Robotic grippers often struggle to handle objects of varying shapes, materials, and fragility. Traditional rigid grippers may damage delicate items, while soft grippers lack the precision and strength needed for industrial applications. The invention addresses this by enabling a mechanical finger to dynamically adjust its stiffness, balancing strength and delicacy.
Core Features
The mechanical finger includes:
- A multi-phalanx structure mimicking human finger joints.
- A variable stiffness mechanism achieved through a releasable stiffening link (or crossbeam) that transitions between flexible and rigid states.
- Passive joints allowing natural movement in response to object contact.
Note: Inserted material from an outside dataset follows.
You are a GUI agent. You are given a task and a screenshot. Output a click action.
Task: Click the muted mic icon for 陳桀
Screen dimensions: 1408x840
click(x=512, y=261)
- A snap-fit joint for easy engagement and disengagement of the stiffening link, simplifying transitions between stiffness modes.
Benefits
- Adaptability: Can gently grasp fragile objects or apply force for stronger grips.
- Precision: Enhances robotic manipulation accuracy for complex tasks.
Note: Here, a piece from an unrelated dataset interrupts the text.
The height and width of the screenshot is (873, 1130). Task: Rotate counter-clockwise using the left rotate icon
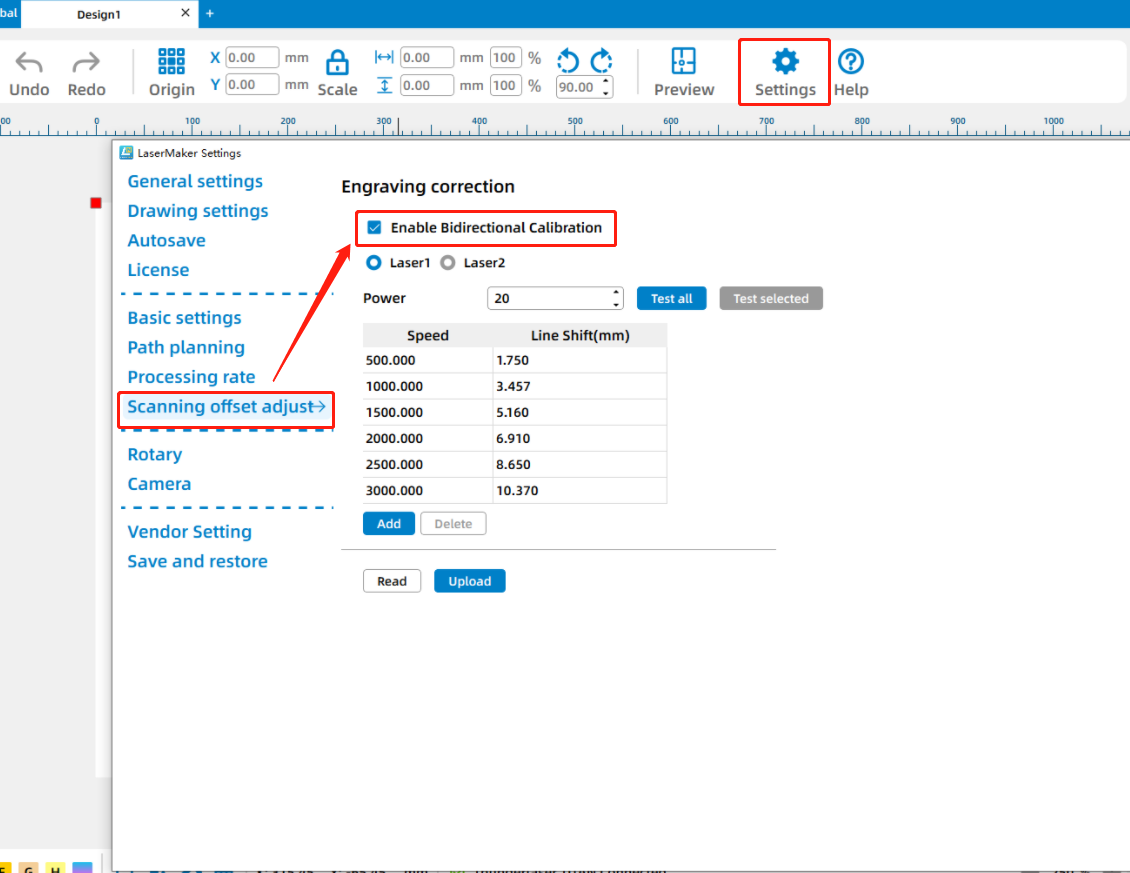coord(568,61)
- Cost-efficiency: Combines features of soft and rigid grippers without requiring additional actuators.
- Versatility: Suitable for industrial automation, human-robot interaction, and delicate assembly tasks.
Impact
This invention can transform robotic applications by improving safety in human-robot environments and enabling robots to handle a broader range of objects. Its design promotes innovation in robotics, offering cost-effective and efficient solutions for industries like manufacturing, healthcare, and logistics. The ability to adjust stiffness on demand also contributes to sustainable practices by reducing material waste and production costs.